Carrière[modifier | modifier le code]

Il fait ses études secondaires à l'Institution Olivier de Ganges (dans l'Hérault) où, avec quelques camarades, il fonde une « union chrétienne ». De 1863 à 1864, il étudie à la faculté de théologie protestante de Montauban et aux universités de Tubingue et Heidelberg.

D'abord pasteur à Aubenas dans l'Ardèche (France) de 1864 à 1868 il est élu professeur de dogmatique reformée à l'université de Strasbourg pour laquelle il avait été le candidat des orthodoxes (ou évangéliques). Ses sympathies nettement francophiles pendant la guerre de 1870 conduisent à son expulsion de Strasbourg en 1872.

Au bout de cinq ans d'efforts en 1877, il a réussi à fonder, avec Frédéric Lichtenberger la Faculté de théologie protestante de Paris dont il devient professeur, puis doyen en 1895. Il y côtoiera avec Étienne Ménégoz [1]. La particularité de cet institut depuis sa fondation consiste à donner la même formation aux étudiants luthériens et réformés.

En 1886 il devient professeur au département de sciences religieuses nouvellement fondé à l'École pratique des hautes études de la Sorbonne. Selon Auguste Sabatier, la jeune science des religions ne gênait en rien le théologien puisque l'expression de la foi sous forme d'énoncés qui varient avec l'histoire n'atteint en rien le cœur de l'expérience religieuse. Il n'y a donc pas pour lui de problème à ce que les facultés de théologie protestante fassent partie de l'enseignement public.

Philosophie[modifier | modifier le code]

Selon lui, la foi religieuse naît d'une aspiration de l'esprit humain vers un idéal qui s'exprime sous la forme d'un certain nombre de croyances pouvant prendre la forme de dogmes religieux, et que ceux-ci se succèdent dans un ordre non quelconque. On le considère comme le fondateur du symbolo-fidéïsme, courant de pensée dû à son association avec Ménégoz qui trouve un écho chez Charles Wagner, son contemporain.

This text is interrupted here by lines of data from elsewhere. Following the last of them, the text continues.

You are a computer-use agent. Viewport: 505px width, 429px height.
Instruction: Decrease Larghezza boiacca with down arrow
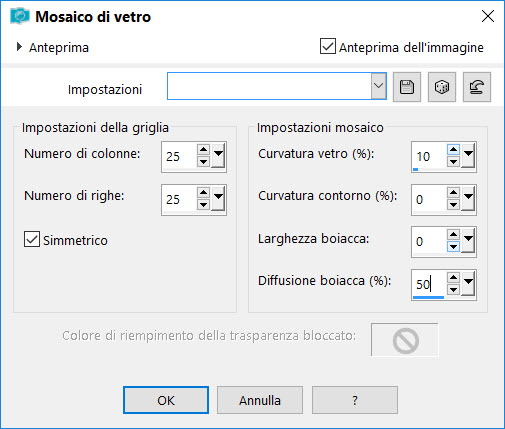(453, 247)
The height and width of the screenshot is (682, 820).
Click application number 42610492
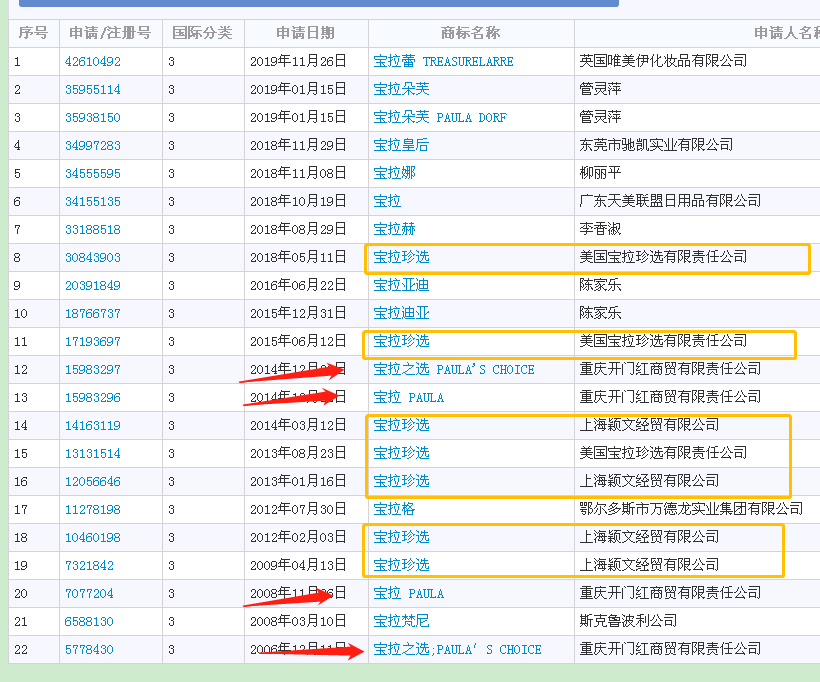point(94,61)
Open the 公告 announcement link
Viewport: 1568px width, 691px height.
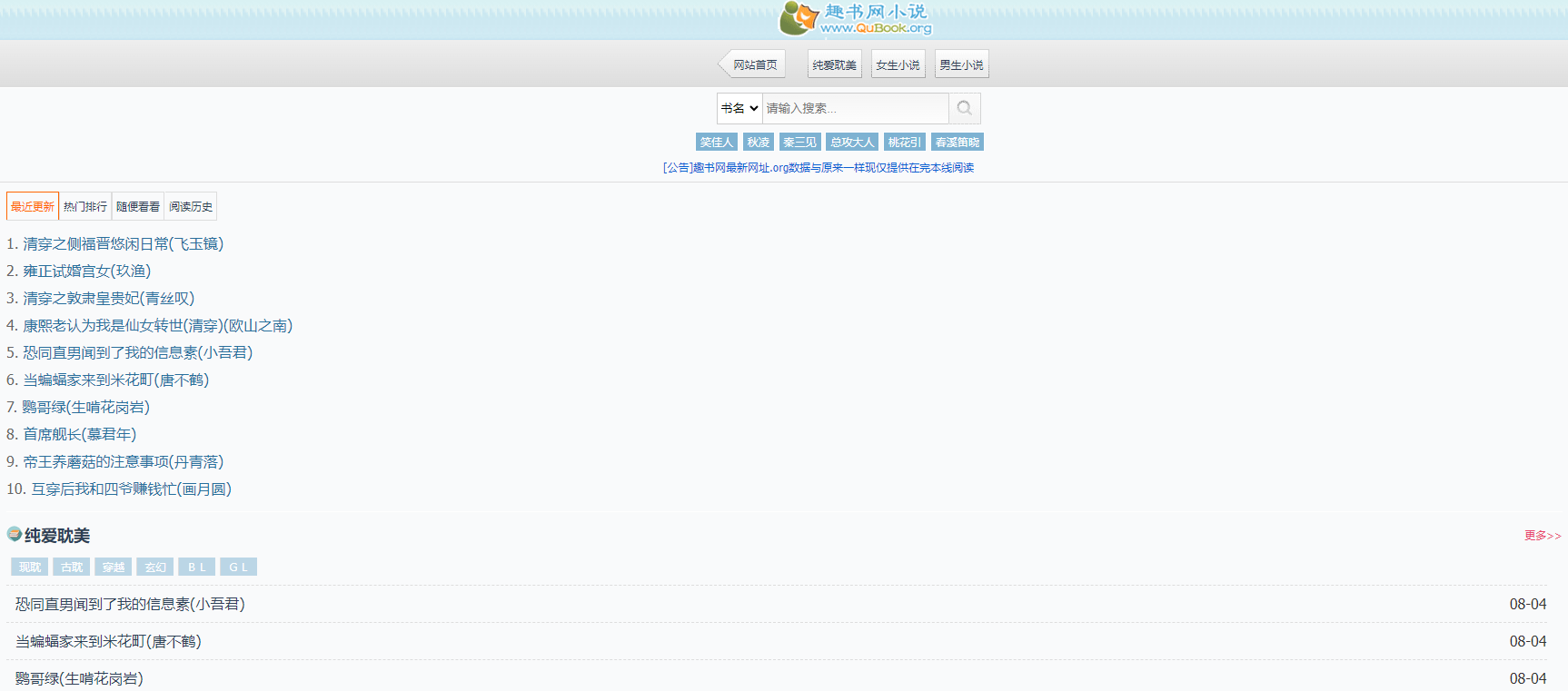tap(818, 168)
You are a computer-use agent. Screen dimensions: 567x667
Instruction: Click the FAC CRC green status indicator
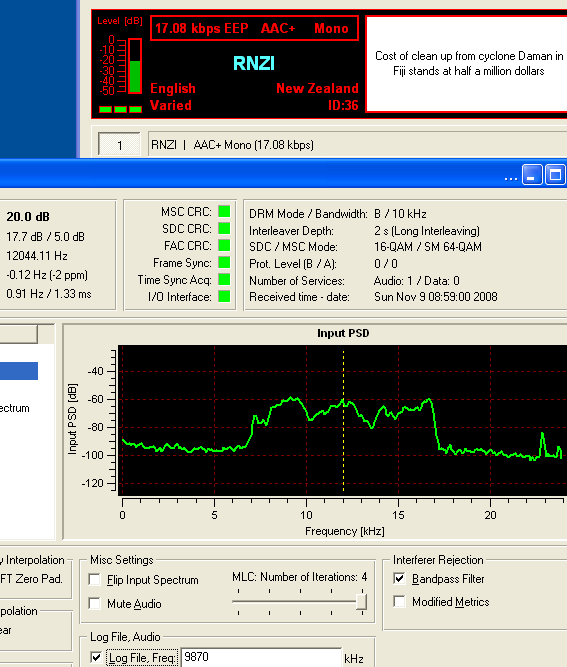[224, 245]
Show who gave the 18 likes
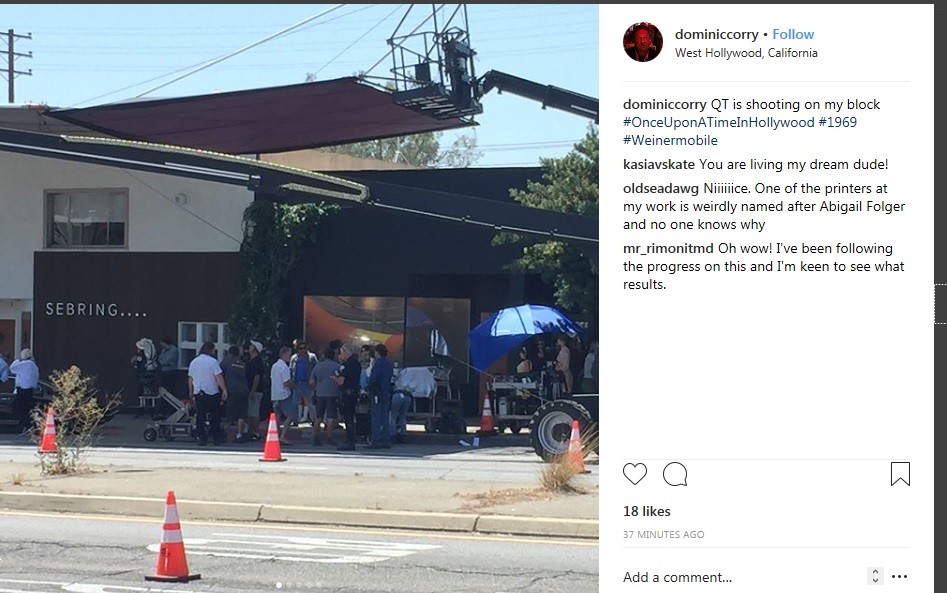The image size is (947, 593). pos(646,511)
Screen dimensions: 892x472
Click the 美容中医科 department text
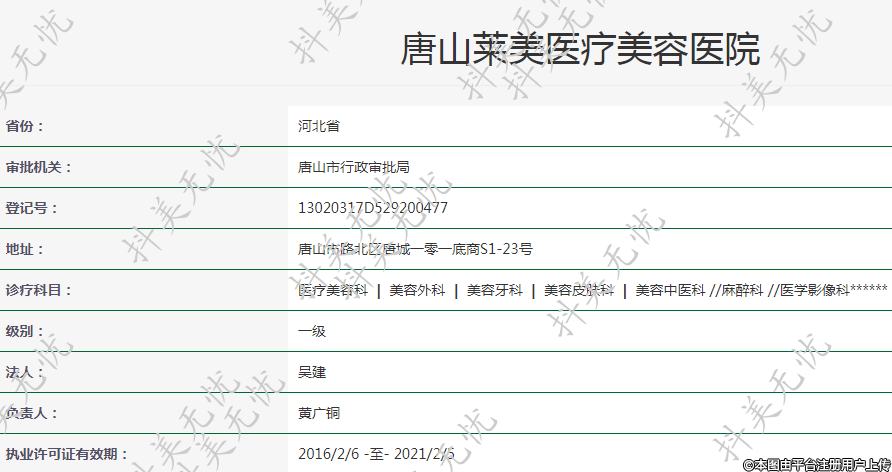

Il insiste sur le fait que le monde a changé depuis les débuts du christianisme en sorte que la terminologie décrivant la foi biblique sont incompréhensibles pour le peuple d'aujourd'hui. Il soutient que le christianisme a toujours adapté ses formes et son langage aux situations culturelles particulières qu'il rencontrait et aux modernismes de chaque époque. Dans le même temps, l'épistémologie catholique soutenait que, dès la Révélation faite à Adam, les principales doctrines du catholicisme sont déjà nettement enseignées ce qui conduit à la surdétermination théologique du commentaire. L'affirmation maîtresse de la science catholique consiste à soutenir qu'il n'y a pas eu d'évolution substantielle de la foi (F. Laplanche, introduction au Dictionnaire du monde religieux dans la France contemporaine, Tome 9, Les sciences religieuses, Beauchesne, 1996.)

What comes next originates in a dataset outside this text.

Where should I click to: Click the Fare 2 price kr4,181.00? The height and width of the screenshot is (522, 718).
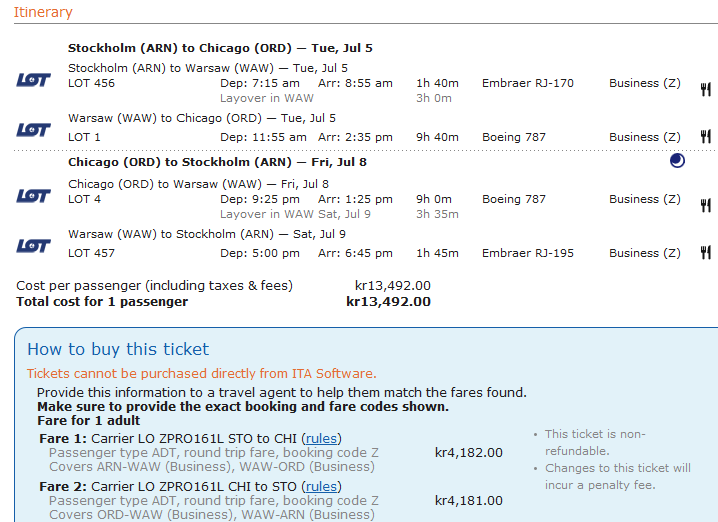click(468, 501)
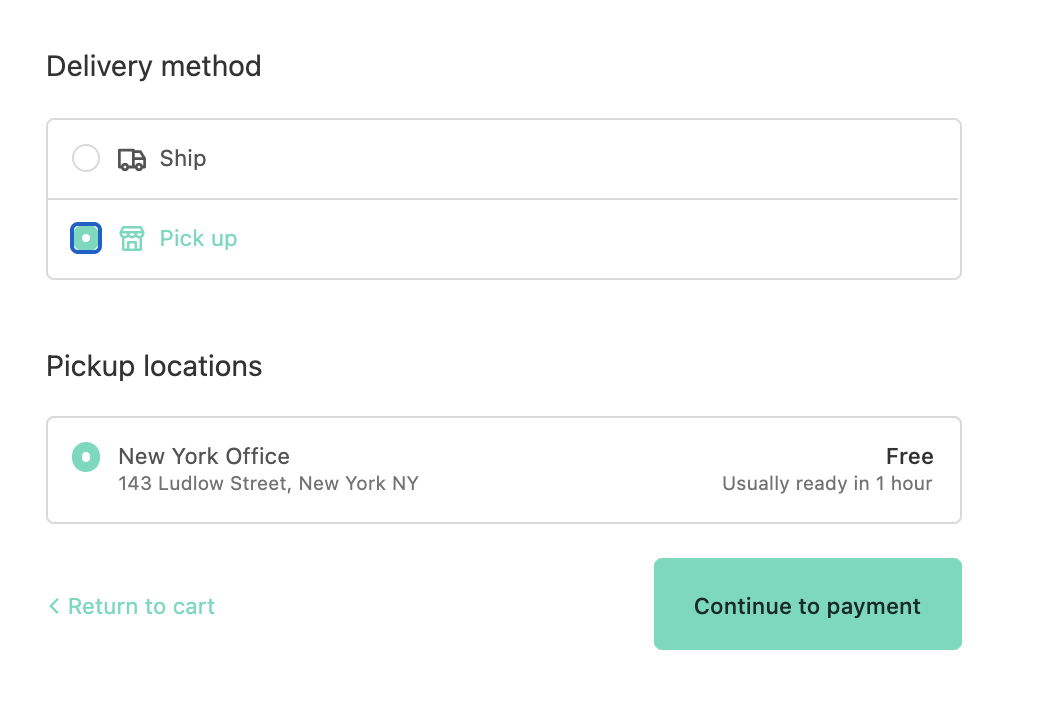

Un deuxième point clef de sa pensée est le rejet d'une croyance religieuse fondée sur la seule autorité. Toute la croyance doit passer le filtre de la raison et de l'expérience, et l'esprit doit s'ouvrir aux faits nouveaux, aux événements et aux vérités, quelle qu'en soit la source. Aucune question n'est close ou déterminée et la religion ne peut être un domaine protégé contre l'examen critique. Si la Bible est l'œuvre d'auteurs intégrés et déterminés par leurs contextes historique et social, ce texte n'est ni surnaturel ni l'infaillible dépôt de la révélation divine ; le livre n'a rien d'inhérent et ne possède aucune autorité absolue. L'essence du christianisme remplace l'autorité de l'écriture et des institutions ecclésiales.

Il en conclut qu'il n'y a aucune contradiction inhérente entre les royaumes de la foi et des lois de la physique, de la révélation et de la science, du sacré et du séculier, non plus qu'entre la religion et la culture. La théologie se mue en science de l'expérience religieuse ce qui conduit certains lecteurs de son œuvre à considérer qu'il rejette le caractère transcendant du Dieu au profit de l'immanence. Au contraire, fortement influencé par Kant, il pense que la connaissance religieuse est symbolique. Dieu se situe au-delà de nos idées, de nos représentations, et de nos formules : elles orientent vers quelque chose qui les dépasse et qui relève de l'inexprimable.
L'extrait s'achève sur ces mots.